4. You Have Concerns About Your Therapist

This category ranges from “glaring red flags” to a simple mismatch. It’s time to switch therapists if you feel that therapy is wasting your time or potentially harming you. Here are some scenarios where you should consider taking action:

  • Your therapist is causing harm or making you uncomfortable: This can include making you feel judged or shamed. They may also be dismissive or act in ways that make you feel emotionally unsafe.
  • Your therapist feels “checked out” during sessions: If it feels like your therapist isn’t hearing you, it may be time to look for a professional capable of being present. If your therapist appears distracted, you may not feel like you’re getting the most out of therapy. However, it’s important to know that some therapists intentionally take a blank-slate approach to client interactions as part of their therapeutic approaches. You may not feel safe or connected in a space where a therapist defaults to an impersonal approach to therapy, and a therapist who takes a more personable approach may be a better fit.
  • You find yourself lying to your therapist: If your therapist stirs up underlying distrust or guardedness, this could hinder the therapy process.
  • You feel that your therapist talks too much: If you feel like your therapist is doing more of the talking than you, this can lead to frustration and resentment over having the little time you have in each session be overshadowed. While some therapists use self-disclosure to build rapport and relate to clients, a therapist talking about their own problems excessively can stall your progress.
  • You’re worried that you’re too attached to your therapist: If you feel that you’re unable to function or make decisions without the input of your therapist, you may have developed a dependency. Becoming overly dependent on a therapist can reverse progress. A study published in the Journal of Clinical Psychology found that higher levels of care dependency were correlated with greater symptom severity.

Staying in a therapy scenario that doesn’t work for you can be a waste of time and money. Many people stay in therapy out of fear of offending their therapists. You’re under no obligation to stay with a therapist. A responsible and ethical therapist will understand if you decide to quit. However, you should expect your therapist to ask for feedback on your experience or about your reasons for leaving.
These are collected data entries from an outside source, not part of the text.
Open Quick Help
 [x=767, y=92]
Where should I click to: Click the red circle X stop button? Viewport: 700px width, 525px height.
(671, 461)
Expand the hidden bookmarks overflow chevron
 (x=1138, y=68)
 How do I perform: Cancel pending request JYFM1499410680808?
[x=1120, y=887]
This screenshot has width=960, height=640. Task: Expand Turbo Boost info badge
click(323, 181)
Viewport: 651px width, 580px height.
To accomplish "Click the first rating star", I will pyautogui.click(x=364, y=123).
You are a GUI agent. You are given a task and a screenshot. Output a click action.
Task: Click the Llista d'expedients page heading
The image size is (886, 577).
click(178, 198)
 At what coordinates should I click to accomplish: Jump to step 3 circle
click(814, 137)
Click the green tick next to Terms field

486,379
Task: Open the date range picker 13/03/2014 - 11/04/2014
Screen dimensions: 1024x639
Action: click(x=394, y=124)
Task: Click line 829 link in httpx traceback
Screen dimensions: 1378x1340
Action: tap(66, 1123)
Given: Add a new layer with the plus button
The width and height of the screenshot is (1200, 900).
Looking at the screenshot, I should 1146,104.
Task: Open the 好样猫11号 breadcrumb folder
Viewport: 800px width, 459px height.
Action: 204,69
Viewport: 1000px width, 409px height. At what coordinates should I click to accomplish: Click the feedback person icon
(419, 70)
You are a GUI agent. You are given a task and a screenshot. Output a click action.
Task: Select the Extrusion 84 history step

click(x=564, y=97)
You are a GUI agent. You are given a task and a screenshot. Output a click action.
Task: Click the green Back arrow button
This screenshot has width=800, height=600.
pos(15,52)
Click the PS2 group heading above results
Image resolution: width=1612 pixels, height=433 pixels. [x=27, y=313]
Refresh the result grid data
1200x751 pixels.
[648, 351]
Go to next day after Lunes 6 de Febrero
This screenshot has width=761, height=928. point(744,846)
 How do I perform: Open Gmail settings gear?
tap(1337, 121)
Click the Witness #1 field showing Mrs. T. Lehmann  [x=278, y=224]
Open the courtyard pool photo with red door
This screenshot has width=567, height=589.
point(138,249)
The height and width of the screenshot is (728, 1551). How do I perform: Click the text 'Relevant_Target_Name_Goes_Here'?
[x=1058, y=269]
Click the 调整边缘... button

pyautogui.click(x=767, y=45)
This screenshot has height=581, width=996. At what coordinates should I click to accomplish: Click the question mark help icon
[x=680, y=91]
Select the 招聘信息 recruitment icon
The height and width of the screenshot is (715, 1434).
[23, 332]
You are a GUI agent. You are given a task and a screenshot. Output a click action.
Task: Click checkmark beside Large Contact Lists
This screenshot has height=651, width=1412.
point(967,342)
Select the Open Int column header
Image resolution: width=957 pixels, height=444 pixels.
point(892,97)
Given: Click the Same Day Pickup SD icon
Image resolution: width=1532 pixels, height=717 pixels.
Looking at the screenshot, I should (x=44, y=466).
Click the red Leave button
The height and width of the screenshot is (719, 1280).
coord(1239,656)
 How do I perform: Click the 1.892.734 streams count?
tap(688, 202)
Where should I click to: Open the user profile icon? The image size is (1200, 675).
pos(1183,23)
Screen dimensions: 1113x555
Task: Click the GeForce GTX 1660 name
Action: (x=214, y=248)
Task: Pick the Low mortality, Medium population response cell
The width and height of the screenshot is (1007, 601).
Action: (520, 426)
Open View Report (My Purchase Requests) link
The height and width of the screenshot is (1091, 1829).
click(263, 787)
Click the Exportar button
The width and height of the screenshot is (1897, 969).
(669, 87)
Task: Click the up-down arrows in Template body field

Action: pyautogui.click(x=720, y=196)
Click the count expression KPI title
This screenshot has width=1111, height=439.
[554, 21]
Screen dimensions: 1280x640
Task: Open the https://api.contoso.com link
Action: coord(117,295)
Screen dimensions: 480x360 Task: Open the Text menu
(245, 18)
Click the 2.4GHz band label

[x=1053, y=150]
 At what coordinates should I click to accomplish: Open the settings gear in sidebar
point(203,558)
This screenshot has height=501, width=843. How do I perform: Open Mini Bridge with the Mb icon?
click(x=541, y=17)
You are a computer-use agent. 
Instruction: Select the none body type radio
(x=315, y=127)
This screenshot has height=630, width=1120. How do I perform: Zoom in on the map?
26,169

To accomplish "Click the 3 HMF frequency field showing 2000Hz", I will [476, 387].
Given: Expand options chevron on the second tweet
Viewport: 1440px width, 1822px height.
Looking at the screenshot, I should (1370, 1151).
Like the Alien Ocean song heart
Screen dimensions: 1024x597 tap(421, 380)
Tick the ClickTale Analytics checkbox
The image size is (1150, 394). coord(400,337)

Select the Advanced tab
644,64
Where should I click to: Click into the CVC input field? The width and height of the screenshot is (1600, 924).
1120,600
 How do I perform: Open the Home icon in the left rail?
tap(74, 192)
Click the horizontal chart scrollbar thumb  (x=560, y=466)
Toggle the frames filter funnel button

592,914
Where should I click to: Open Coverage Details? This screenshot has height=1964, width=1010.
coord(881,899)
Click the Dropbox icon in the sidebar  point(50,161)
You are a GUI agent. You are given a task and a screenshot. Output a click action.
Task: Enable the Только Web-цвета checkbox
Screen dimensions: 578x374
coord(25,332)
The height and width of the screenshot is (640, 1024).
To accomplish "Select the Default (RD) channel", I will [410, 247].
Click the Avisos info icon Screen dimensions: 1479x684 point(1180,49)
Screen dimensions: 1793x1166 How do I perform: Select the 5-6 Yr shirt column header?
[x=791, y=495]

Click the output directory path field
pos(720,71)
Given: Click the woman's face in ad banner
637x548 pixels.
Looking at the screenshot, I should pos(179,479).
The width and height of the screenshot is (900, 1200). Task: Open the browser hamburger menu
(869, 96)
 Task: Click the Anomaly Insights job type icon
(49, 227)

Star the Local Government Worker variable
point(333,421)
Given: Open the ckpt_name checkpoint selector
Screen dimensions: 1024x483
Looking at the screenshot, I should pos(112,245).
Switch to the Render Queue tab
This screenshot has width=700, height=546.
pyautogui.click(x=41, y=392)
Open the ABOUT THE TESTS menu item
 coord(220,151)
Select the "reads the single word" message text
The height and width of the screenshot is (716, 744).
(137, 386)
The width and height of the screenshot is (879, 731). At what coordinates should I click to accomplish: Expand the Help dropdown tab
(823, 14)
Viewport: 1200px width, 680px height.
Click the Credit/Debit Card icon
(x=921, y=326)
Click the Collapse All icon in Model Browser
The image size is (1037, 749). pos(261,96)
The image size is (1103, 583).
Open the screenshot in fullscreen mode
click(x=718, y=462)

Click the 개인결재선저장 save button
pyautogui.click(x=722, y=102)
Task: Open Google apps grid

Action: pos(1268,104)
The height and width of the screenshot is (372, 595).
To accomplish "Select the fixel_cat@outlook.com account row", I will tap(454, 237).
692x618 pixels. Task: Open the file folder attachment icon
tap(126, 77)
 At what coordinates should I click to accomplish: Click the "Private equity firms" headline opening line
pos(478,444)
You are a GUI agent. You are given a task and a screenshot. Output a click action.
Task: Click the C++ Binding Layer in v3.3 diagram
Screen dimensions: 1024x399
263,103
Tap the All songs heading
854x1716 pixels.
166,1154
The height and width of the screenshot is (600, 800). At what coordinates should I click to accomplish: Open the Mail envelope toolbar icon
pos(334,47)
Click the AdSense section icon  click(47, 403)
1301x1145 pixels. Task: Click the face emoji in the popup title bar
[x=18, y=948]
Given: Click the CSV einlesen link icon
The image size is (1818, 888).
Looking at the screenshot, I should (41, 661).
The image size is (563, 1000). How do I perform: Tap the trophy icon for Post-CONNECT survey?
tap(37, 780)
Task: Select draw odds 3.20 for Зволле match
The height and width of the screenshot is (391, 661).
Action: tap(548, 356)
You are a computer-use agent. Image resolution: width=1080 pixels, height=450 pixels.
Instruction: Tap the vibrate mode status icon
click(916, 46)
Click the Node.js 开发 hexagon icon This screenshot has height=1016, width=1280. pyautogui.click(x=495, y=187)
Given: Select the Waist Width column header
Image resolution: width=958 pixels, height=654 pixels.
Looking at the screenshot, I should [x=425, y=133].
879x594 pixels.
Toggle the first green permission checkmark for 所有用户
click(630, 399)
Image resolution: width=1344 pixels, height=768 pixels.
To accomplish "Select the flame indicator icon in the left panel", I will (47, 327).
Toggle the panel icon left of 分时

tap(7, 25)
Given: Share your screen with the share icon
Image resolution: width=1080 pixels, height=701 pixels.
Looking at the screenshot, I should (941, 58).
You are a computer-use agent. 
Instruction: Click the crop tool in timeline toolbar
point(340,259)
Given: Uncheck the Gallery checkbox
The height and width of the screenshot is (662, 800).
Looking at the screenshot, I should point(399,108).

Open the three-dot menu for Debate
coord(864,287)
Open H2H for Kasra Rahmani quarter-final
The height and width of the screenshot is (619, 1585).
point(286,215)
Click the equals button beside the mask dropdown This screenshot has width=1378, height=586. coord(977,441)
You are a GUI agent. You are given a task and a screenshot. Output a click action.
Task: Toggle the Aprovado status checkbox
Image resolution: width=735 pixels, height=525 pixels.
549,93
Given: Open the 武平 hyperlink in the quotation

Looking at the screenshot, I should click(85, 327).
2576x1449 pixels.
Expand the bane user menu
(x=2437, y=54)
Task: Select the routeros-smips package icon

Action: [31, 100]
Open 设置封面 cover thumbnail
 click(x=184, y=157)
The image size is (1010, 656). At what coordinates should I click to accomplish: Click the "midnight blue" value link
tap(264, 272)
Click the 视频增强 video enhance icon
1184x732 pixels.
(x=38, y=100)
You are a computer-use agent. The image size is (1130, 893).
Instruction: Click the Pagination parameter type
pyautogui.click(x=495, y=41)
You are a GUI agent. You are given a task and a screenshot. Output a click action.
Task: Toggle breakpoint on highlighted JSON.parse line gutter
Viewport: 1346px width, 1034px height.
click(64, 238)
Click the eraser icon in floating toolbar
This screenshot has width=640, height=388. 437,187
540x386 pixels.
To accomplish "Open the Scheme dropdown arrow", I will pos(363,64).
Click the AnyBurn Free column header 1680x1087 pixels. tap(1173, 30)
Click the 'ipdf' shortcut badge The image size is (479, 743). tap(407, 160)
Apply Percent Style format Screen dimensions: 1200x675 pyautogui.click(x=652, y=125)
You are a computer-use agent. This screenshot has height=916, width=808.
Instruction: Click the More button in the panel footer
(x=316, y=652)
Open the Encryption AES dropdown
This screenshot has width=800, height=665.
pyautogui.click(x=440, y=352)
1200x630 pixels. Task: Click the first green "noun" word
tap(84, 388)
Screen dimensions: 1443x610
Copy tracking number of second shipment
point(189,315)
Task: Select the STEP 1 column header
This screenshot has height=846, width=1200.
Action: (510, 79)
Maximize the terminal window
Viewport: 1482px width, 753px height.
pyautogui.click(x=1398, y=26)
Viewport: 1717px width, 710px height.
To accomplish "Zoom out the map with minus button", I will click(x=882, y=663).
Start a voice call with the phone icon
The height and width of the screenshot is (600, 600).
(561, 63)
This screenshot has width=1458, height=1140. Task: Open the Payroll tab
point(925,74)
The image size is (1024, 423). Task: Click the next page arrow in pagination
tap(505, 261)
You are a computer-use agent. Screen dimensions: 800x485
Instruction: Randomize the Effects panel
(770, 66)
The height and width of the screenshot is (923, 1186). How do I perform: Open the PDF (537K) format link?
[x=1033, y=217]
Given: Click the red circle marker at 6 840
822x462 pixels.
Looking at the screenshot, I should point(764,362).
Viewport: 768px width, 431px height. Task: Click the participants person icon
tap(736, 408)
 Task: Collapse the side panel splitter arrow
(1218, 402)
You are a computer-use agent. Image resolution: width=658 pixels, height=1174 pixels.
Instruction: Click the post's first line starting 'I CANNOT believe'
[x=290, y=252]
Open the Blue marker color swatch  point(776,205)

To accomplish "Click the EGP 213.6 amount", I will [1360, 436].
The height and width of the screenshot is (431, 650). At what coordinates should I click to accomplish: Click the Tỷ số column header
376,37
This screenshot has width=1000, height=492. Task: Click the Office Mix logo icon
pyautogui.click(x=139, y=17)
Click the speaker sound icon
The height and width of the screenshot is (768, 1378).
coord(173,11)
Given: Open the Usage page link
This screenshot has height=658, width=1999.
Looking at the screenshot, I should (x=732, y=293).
Discussing Termination With Your Therapist: How Do You Quit Therapy?

If you feel like you need a break from therapy, the process is fairly straightforward. It takes as much effort as switching doctors or dentists. First, tell your current therapist about your decision to either end therapy or switch to a new therapist. This can give much-needed closure, and your therapist will appreciate the feedback.

From a practical standpoint, you’ll also need to ask your therapist’s office to transfer your records if you’re going to a new therapist. Depending on your therapist’s policy, they may even send along your process notes. If you and your therapist agree that you would benefit from a different therapy modality, they may be able to refer you to a different practitioner. If you prefer to simply go your own way, you can find a new therapist.

What If I Need To Go Back?

It’s perfectly normal to weave in and out of therapy throughout a lifetime. You may need to resume therapy at some point if old symptoms or issues resurface. As life changes, you may also find that coping mechanisms that were once effective are no longer working. You may also experience new life events or challenges that require new coping skills. When the time comes, you can either return to your former therapist or find a new one.

Parting Is a Sign of Growth

Most people leave therapy with a whole new set of therapeutic tools to help them through life’s challenges. At the end of therapeutic treatment, you should feel better able to cope with the difficult emotions that life throws your way.

Ultimately, while ending therapy can be difficult, it means that you’ve met your treatment goals.